All of this is possible in multiple cloud services but will be different for each provider. That is sufficient enough for it to be a leaky abstraction.

kube-system · on Feb 22, 2023

There's plenty of value in just the block storage and compute at the large cloud providers, and these are not difficult to abstract. I know because I've done it. Yes, some of the abstractions are a bit leaky, but all those leaks are variables in our helm chart. My application code is written so that it doesn't care where it's running, nor does it need to know.

> in the end you are tied to the pricing and technical specificities of each service.

That's one of the primary driving factors behind our decision to design our application to be portable.

mattnewton · on Feb 22, 2023

Ah, by cloud independence i mean we can easily switch where the machines with gpus come up, not the whole stack.
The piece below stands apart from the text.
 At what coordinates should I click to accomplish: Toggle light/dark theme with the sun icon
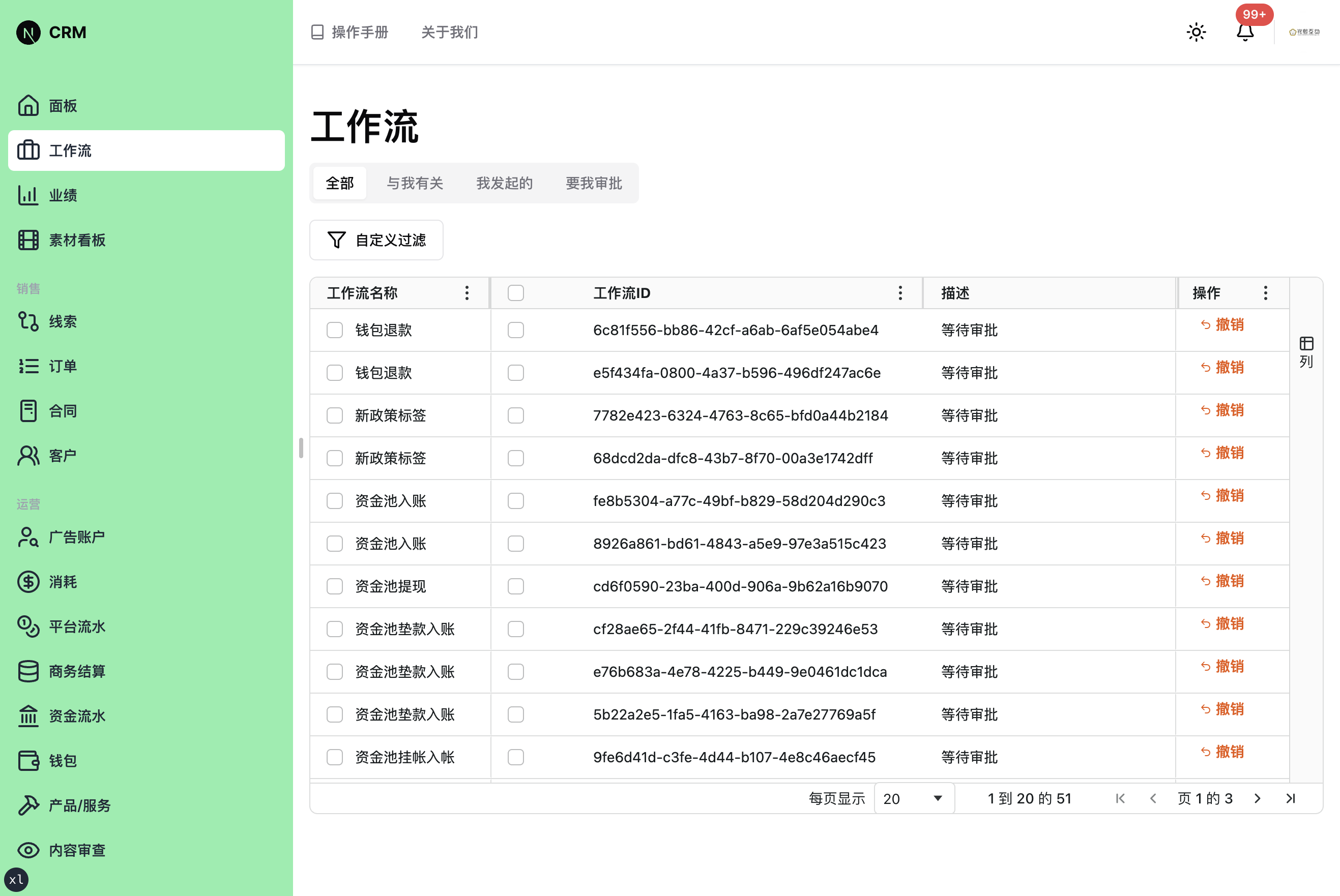tap(1196, 32)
We might give up on this flexibility but so far it seems like it will save us a ton of cash.

LunaSea · on Feb 22, 2023

If you're simply using EC2 hardware I agree but then you might as well go for a lower-level hosting provider which will be much cheaper.

The point of Cloud Services is to provide all these additional services.

If you don't use those services then the flexibility is relatively trivial to achieve.

kube-system · on Feb 22, 2023

I don't use cloud providers because they have their branded value-add services. I use them because they're reliable, automated, and they have APIs. I can't point terraform at whatever random IPMI a traditional hosting provider gives me. The last time I spun up a new dedicated instance at a traditional hosting provider, it wasn't an API call. It was a few emails, an invoice, and a week wait.

mattnewton · on Feb 22, 2023

Gotcha. That’s exactly the problem I am trying to solve, using just the ec2 style hardware, and being able to spin up on smaller clouds like coreweave to take advantage of availability and prices.

BadassFractal · on Feb 22, 2023

Being locked into a specific cloud is usually nowhere near the top of threats to a startup.

mattnewton · on Feb 22, 2023

True; I really mean in terms of being able to quickly move the worker machines to a new cloud to take advantage of price differences. So far we have manually moved around which is painful but saves us a bunch of money.

frankfrank13 · on Feb 22, 2023

Do you actually need autoscaling? Or is it something you're worried you might need one day

mattnewton · on Feb 22, 2023

Yes. 100% need to scale up the number of gpu workers and scale them back down based on request queue size, which is bursty. Otherwise we could spend 5 figures/month on gpus doing nothing for half the day and then still have unacceptable waits during traffic spikes

mikedelago · on Feb 22, 2023

The implication of using K8s to avoid vendor lock-in might also lead to self-hosting your databases and other supporting software.

In this case, you're just standing up normal servers in the cloud, which is pretty trivial in all of the major clouds' terraform providers. As long as the OS on the servers is standard (say, CentOS or ubuntu), your Config as Code stack (think ansible/puppet) won't really care which cloud provider you're using.

If they need to scale, they can add in another server to their infra as code, and make sure the config as code can handle more than one server. Not really that difficult with a little experience with terraform and ansible. There's also room for Auto scaling groups, which all of the major cloud providers support as well.

mattnewton · on Feb 22, 2023

Gotcha, it sounds like terraform by itself might be enough too handle the autoscaling groups, that’s mentioned a few times here and something I was looking at with k8.